§ **HOW TO COMPLETE THIS TASK**: Locate the line bearing "Click the Adicionar Sinal button" in the material below, then reproduce it and each following line up to and including the line bearing "has width=2400, height=1274.".

§ **DATA PROVIDED**:

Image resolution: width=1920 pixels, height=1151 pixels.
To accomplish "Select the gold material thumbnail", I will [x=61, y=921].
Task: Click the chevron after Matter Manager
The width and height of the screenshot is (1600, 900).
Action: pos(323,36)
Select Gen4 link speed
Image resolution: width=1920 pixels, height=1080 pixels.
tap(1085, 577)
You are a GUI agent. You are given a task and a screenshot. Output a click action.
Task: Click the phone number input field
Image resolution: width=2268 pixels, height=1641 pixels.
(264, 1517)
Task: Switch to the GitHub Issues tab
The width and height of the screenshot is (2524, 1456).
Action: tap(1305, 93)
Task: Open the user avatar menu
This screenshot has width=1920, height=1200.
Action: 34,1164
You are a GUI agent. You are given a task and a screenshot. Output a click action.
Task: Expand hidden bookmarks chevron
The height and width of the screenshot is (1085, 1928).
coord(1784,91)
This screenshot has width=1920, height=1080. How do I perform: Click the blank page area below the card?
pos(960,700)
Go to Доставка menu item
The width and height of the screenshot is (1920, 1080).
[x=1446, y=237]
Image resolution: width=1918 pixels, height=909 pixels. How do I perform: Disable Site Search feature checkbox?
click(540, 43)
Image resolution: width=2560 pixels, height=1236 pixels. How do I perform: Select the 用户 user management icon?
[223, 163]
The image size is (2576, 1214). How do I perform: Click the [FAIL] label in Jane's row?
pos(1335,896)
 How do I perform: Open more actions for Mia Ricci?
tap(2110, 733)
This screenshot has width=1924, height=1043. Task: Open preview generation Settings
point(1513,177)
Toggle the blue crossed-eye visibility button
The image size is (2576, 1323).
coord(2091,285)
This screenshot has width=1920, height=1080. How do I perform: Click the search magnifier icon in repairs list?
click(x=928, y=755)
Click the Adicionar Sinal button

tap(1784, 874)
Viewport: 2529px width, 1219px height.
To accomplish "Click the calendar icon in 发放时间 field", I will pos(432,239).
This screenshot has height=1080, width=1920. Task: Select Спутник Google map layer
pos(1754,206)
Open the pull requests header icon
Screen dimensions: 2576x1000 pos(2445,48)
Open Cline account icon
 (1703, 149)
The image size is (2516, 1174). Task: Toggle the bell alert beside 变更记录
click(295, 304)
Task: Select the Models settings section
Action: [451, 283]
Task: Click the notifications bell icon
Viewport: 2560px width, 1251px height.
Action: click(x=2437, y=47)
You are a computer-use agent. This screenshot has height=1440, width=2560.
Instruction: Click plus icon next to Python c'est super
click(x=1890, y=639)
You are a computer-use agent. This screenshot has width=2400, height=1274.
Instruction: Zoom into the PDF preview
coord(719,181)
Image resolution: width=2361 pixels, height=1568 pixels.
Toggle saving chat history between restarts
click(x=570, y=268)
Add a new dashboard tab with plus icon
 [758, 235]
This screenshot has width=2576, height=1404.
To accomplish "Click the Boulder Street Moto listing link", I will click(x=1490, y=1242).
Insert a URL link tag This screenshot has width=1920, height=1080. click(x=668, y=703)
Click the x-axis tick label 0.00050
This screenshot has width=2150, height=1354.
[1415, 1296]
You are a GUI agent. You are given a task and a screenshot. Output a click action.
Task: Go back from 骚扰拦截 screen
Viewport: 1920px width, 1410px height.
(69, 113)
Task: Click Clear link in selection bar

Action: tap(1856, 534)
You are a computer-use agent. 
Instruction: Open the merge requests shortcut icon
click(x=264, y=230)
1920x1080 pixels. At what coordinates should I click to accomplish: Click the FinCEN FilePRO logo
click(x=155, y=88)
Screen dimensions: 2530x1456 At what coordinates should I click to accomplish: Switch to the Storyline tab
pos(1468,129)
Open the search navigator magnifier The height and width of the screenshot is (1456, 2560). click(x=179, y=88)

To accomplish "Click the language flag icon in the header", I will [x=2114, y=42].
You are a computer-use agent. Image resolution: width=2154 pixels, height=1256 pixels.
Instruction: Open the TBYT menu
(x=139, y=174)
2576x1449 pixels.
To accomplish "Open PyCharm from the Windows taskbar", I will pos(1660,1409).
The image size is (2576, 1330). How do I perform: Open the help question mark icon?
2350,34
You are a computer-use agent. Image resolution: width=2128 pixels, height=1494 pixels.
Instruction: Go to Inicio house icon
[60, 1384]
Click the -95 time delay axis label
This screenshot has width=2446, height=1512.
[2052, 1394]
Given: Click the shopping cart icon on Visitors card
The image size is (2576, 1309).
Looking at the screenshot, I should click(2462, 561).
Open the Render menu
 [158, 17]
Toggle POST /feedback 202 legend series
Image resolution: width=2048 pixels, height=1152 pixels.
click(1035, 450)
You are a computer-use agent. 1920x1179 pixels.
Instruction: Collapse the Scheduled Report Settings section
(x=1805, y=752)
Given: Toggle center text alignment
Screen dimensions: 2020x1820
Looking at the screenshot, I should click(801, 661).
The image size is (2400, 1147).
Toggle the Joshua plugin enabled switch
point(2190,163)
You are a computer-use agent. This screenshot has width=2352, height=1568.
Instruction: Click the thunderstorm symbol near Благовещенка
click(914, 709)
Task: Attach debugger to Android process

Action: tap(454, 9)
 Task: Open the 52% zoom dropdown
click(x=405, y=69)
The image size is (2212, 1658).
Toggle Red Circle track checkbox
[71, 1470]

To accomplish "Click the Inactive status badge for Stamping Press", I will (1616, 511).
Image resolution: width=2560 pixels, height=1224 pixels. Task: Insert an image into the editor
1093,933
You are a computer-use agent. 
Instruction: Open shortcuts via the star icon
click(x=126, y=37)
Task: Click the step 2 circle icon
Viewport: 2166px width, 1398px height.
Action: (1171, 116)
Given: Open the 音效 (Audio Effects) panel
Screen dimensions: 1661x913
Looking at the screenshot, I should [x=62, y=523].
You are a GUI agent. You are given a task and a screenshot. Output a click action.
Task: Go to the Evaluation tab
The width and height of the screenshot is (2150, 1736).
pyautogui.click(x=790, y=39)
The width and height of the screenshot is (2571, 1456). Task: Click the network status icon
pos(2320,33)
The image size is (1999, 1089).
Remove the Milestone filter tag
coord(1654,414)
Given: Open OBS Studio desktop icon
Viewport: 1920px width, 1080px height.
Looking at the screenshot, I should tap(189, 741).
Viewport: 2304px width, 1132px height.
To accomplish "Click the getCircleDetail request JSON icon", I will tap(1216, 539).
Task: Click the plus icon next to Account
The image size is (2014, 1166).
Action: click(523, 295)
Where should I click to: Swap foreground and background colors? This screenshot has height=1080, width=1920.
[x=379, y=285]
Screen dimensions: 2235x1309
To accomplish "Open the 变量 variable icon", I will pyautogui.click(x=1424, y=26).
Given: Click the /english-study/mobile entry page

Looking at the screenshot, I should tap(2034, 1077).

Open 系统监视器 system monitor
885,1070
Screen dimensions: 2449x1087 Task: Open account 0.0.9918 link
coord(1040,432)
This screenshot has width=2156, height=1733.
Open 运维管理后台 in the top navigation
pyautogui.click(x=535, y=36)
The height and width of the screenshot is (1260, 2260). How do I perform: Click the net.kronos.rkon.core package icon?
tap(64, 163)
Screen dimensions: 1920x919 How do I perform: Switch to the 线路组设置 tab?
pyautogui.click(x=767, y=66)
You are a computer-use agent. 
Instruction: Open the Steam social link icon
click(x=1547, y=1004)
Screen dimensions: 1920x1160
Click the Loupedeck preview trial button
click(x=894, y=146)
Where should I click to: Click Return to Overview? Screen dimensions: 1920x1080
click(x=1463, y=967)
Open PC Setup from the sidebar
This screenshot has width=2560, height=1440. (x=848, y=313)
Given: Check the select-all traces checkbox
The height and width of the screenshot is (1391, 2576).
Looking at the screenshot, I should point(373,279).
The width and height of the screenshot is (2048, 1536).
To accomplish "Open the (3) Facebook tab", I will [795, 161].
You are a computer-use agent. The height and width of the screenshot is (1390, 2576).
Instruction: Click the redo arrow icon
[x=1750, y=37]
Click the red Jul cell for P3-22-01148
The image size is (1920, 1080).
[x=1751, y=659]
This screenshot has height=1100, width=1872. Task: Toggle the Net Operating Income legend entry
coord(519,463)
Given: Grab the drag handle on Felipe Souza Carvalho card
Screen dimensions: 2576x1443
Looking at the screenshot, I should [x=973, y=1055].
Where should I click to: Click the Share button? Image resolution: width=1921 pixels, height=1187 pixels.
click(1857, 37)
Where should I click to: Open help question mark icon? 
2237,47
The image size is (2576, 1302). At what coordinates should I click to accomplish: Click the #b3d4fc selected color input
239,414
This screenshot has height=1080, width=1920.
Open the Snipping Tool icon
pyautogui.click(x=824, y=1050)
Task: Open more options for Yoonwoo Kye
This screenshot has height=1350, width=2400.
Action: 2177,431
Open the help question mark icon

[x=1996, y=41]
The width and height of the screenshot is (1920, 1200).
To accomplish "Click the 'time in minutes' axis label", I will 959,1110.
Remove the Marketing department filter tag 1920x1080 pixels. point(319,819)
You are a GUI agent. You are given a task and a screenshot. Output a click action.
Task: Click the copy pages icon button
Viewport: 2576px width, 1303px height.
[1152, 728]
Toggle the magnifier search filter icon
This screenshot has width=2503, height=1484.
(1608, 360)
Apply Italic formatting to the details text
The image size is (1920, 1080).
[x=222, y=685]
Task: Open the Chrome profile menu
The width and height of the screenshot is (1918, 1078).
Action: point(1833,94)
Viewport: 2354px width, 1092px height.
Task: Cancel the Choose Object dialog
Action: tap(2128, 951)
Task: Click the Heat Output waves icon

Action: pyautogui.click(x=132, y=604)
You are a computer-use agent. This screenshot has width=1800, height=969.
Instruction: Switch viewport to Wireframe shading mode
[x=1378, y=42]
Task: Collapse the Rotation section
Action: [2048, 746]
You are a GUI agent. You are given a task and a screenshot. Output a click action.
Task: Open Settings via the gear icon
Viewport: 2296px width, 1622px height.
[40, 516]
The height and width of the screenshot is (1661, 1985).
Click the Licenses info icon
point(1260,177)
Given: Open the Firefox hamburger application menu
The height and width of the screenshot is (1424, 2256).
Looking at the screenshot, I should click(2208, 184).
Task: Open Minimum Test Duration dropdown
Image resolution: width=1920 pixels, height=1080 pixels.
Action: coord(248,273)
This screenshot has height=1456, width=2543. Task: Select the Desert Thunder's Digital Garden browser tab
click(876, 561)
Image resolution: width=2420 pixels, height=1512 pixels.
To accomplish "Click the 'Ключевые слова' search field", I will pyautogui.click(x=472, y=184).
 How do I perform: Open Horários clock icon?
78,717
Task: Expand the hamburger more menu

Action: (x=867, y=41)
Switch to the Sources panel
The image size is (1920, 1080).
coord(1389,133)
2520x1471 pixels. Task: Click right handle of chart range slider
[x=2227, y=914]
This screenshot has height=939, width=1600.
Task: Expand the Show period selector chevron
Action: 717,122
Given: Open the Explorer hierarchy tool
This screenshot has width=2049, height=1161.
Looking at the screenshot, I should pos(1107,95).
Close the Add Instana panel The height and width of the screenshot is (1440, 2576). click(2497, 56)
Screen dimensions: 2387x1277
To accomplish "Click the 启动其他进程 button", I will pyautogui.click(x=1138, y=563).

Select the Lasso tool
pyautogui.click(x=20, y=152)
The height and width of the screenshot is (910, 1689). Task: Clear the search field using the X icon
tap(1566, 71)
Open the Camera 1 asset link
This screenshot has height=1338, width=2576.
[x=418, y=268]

§ **EXPECTED OUTPUT**:
Click the Adicionar Sinal button

tap(1784, 874)
Viewport: 2529px width, 1219px height.
To accomplish "Click the calendar icon in 发放时间 field", I will pos(432,239).
This screenshot has height=1080, width=1920. Task: Select Спутник Google map layer
pos(1754,206)
Open the pull requests header icon
Screen dimensions: 2576x1000 pos(2445,48)
Open Cline account icon
 (1703, 149)
The image size is (2516, 1174). Task: Toggle the bell alert beside 变更记录
click(295, 304)
Task: Select the Models settings section
Action: [451, 283]
Task: Click the notifications bell icon
Viewport: 2560px width, 1251px height.
Action: click(x=2437, y=47)
You are a computer-use agent. This screenshot has height=1440, width=2560.
Instruction: Click plus icon next to Python c'est super
click(x=1890, y=639)
You are a computer-use agent. This screenshot has width=2400, height=1274.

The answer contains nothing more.